▸ **Work instruction**: Write the next part of the primer on feature / product fit, picking up right after its last sentence.

▸ **Document segment**:
------------------------------------------------------------------------
A Primer to Feature / Product Fit
As a product manager, you need to ensure that your features don’t just move their own metrics; instead, you need to ensure that your features fit into the broader value proposition of your core product offering.
And, as a leader of product managers, you need to ensure that your PMs are building for broader business impact - not just within the area that you govern, but across the entire portfolio of products that your company provides to customers.
The way to ensure that our features actually provide value to our products is to use the concept of “feature / product fit” to evaluate whether we’re investing our time and effort into the right initiatives.
We’ve created a three-part guide to feature / product fit. In this first part, we define what feature / product fit is, and the consequences for what happens when product teams fail to take feature / product fit into account.
In our second part, we’ll then discuss how product managers can prioritize initiatives with feature / product fit in mind, and we’ll also share techniques for finding and measuring this fit.
In our third and final part, we’ll conclude by sharing two real-world examples to help illustrate the concepts of feature / product fit.
------------------------------------------------------------------------
(Stored data entries)
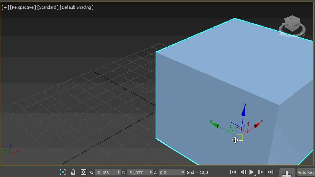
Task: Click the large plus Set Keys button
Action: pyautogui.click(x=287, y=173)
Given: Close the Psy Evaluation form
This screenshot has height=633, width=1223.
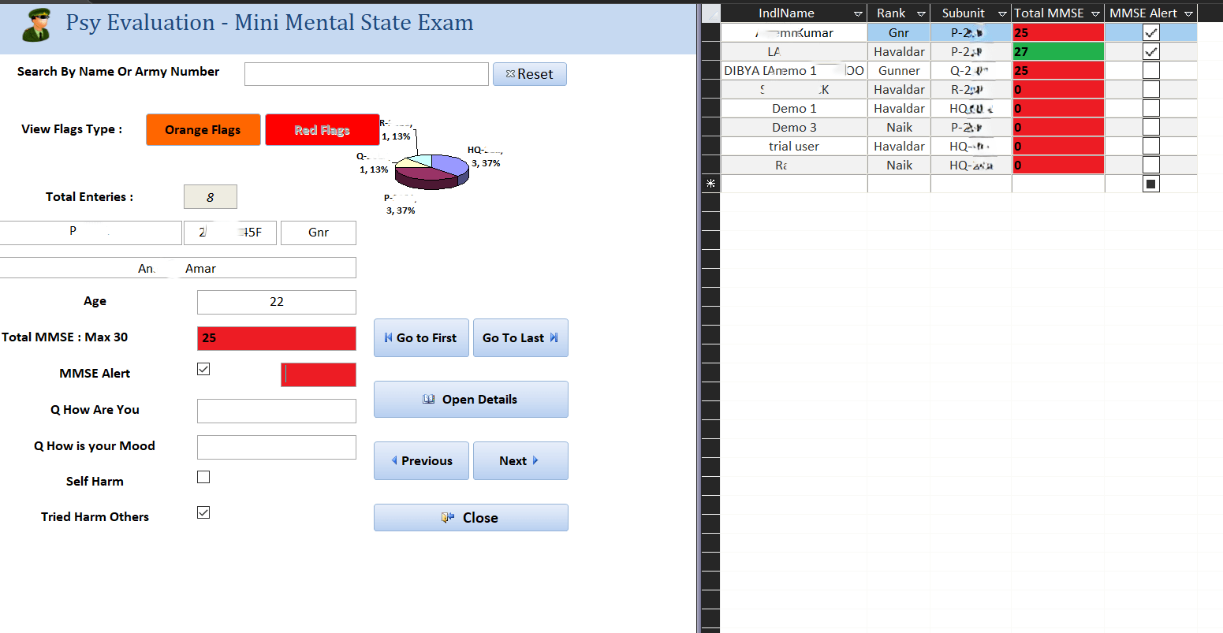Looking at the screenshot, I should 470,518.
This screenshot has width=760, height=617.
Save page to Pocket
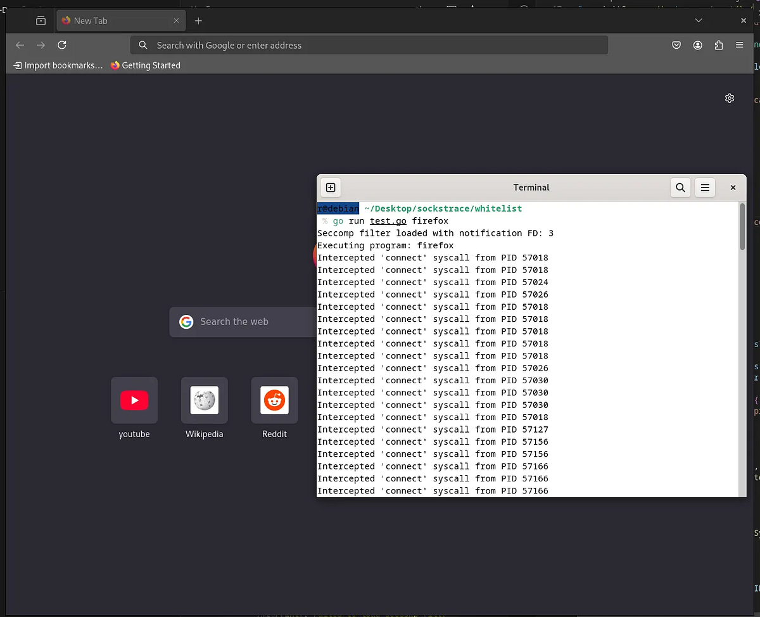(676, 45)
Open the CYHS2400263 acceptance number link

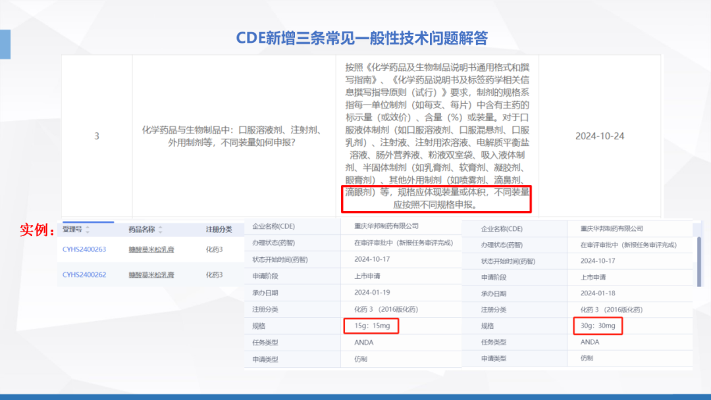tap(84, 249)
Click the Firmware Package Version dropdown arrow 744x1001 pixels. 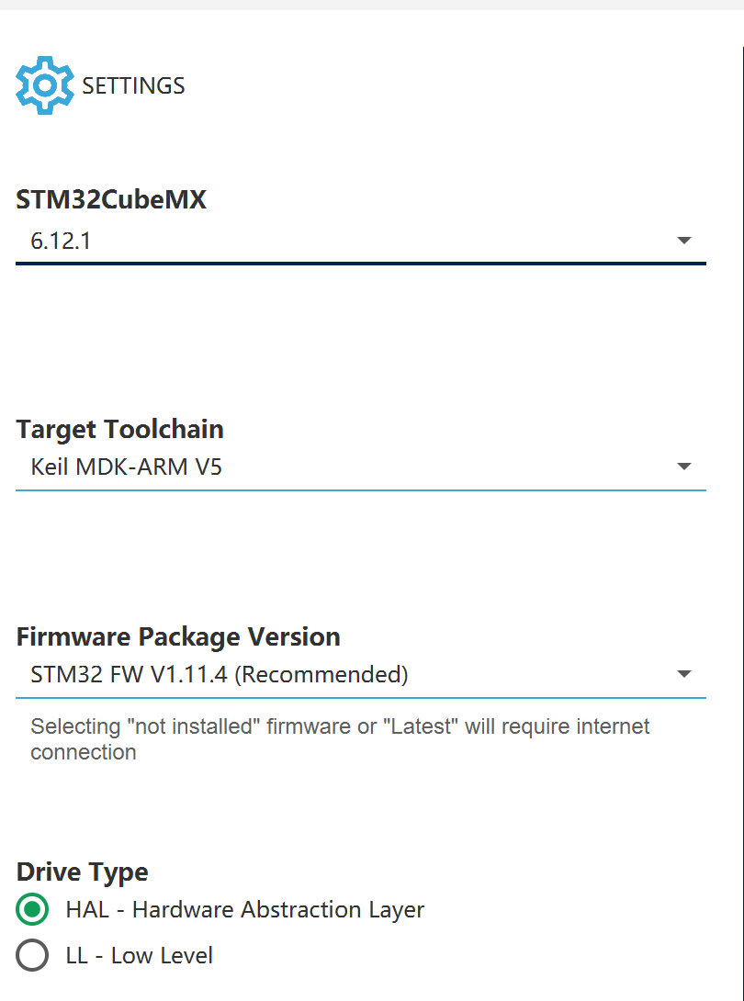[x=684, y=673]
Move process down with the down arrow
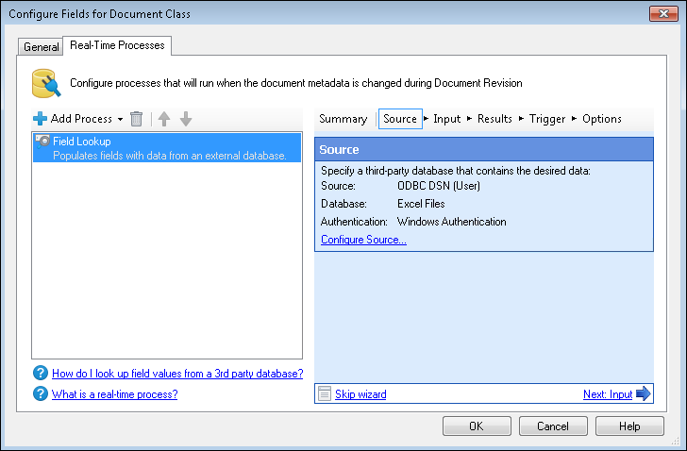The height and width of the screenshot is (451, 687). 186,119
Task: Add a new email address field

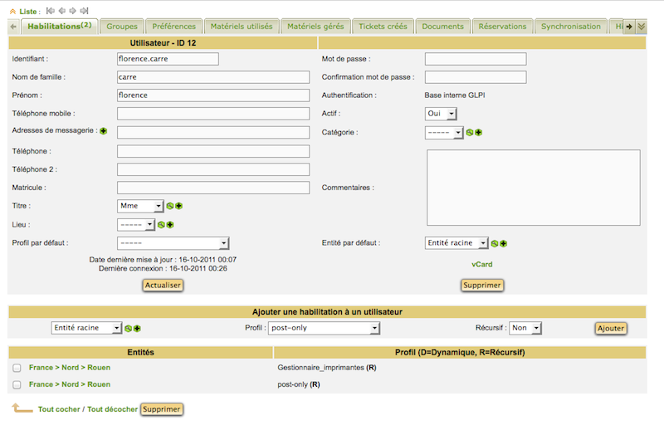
------------------------------------------------------------------------
▸ **Answer for this exercise**:
So, let’s start by defining what “feature / product fit” means.
The definition of feature / product fit
What exactly is feature / product fit? Well, here’s an excellent definition for the concept of “feature / product fit” by Casey Winters, Chief Product Officer at Eventbrite:
“The feature has to retain users for that specific feature, the feature has to have a scalable way to drive its own adoption, and the feature has to improve retention, engagement, and/or monetization for the core product.”
That is, there are three core aspects to feature / product fit:
The feature must be able to gain users on its own
The feature must retain users on its own
The feature must drive business value for the broader product
The best product teams evaluate their initiatives on all three aspects, and they won’t hesitate to terminate features that do not drive value for the broader product.
As a rule of thumb, you can qualitatively determine whether or not the feature fits the product by considering the feature’s value proposition vs. the product’s value proposition.
If you have a feature that actively negates the product’s value proposition, you’ll confuse your customers and end users (even if it’s a good feature on its own). Therefore, features that don’t align with their products don’t demonstrate feature / product fit.
As a reminder, value propositions are a bundle of benefits and costs targeted at a specific audience. Your feature’s value proposition is not necessarily the same as your product’s value proposition, and so you need to ensure that you have alignment between the two.
Here’s an example of conflicting value propositions. Let’s pretend that our product is a CRM that serves for-profit companies.
If you launch a new non-profit module in your CRM to help manage donors, you don’t want to pitch that non-profit module to for-profit companies.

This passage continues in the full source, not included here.